By Nathan Unger
Every summer it is important to get an accurate depiction of the amount and the type of deer that are frequenting your piece of property. How do you do that you ask? Trail camera surveys.
Trail camera surveys will help you understand how many does, fawns and bucks are in the area as well as the buck-to-doe ratio for your specific piece of land. However, as the velvet comes off in late summer and testosterone levels increase in bucks their range can tend to shift as they begin to seek out does and different food sources for the fall months.
No matter if the bucks stay or leave, trail camera surveys will give you a good estimate on age structure of bucks as well as individual characteristics of those bucks.
How to begin
The first thing you obviously need are trail cameras. Be sure they have plenty of battery life, and if you are doing a survey on public land it’s probably a good idea to secure it with a lock to prevent it from being stolen.
Take your preferred choice of attractant and spread it out over an area 10 to 14 days prior to beginning your survey to give deer time to get used to the site. Also be sure to start the survey prior to acorns or any fruits fall from their trees, or else your survey will not be as accurate as it could be.
When you begin collecting data be sure your camera isn’t facing the sun or you’ll get several pictures with nothing on them which makes going through hundreds upon thousands of pictures monotonous.
Maximize your data
You then want to set your camera on field mode or food plot mode to take pictures at multiple intervals not just when deer cross, or you will miss several deer that otherwise wouldn’t be in range. For example, have it take a couple pictures 3 to 5 seconds apart then every 5 to 10 minutes. Obviously, if you want more pictures you will set it to take pictures more often.

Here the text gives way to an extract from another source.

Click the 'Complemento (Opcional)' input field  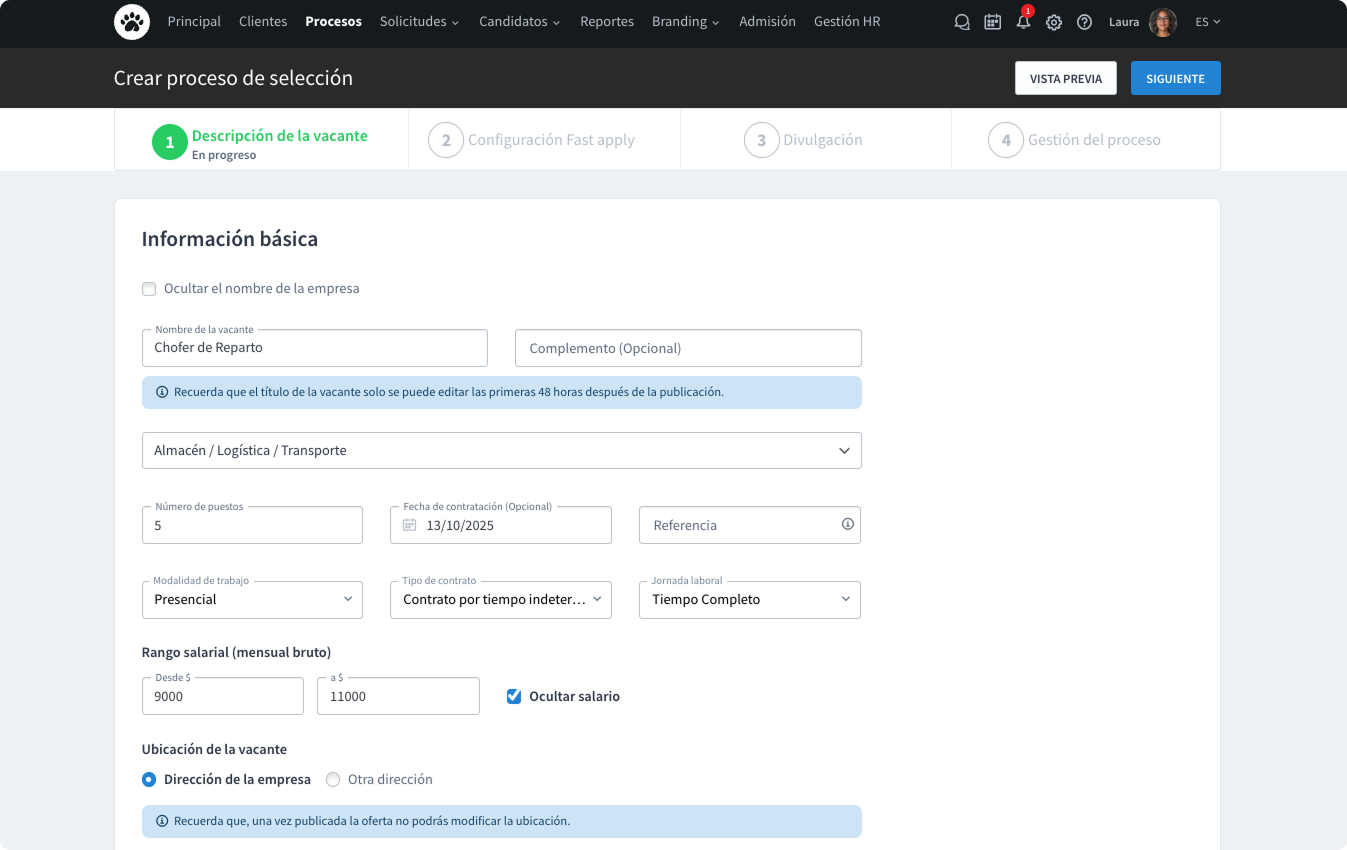click(687, 349)
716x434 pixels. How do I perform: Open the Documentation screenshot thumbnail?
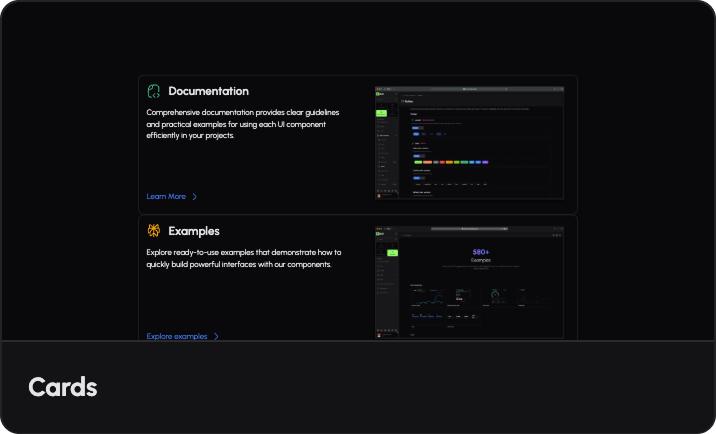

This will enable you to pattern any bucks moving during the daylight hours or any deer for that matter. It will also allow you to see how many fawns are being dropped in addition to any does that remain pregnant.
Here is a portion of a survey we took after the season.
These surveys will show you characteristics of deer as well as if they are huntable or whether they’re strictly moving during nighttime hours.
I understand that two or three trail cameras is what most people can afford especially with all the other hunting equipment needed for a successful hunt. You don’t want to use all of your hunting budget your wife gives you on trail cameras.
If you are doing a survey over a field or plot and only have two or three, try to strategically place the cameras where you think the deer are entering and leaving the plot. You may have one buck show up on the south side of the field that would have never been caught on a camera placed on the north end.
After 14 days or so, if you’re not satisfied with your pictures move a camera to a different location and begin the survey again.
Be sure to refresh the mineral sites depending on how fast the deer eat it. You want the deer to consistently show up for 14 to 21 days to provide you ample data for your survey.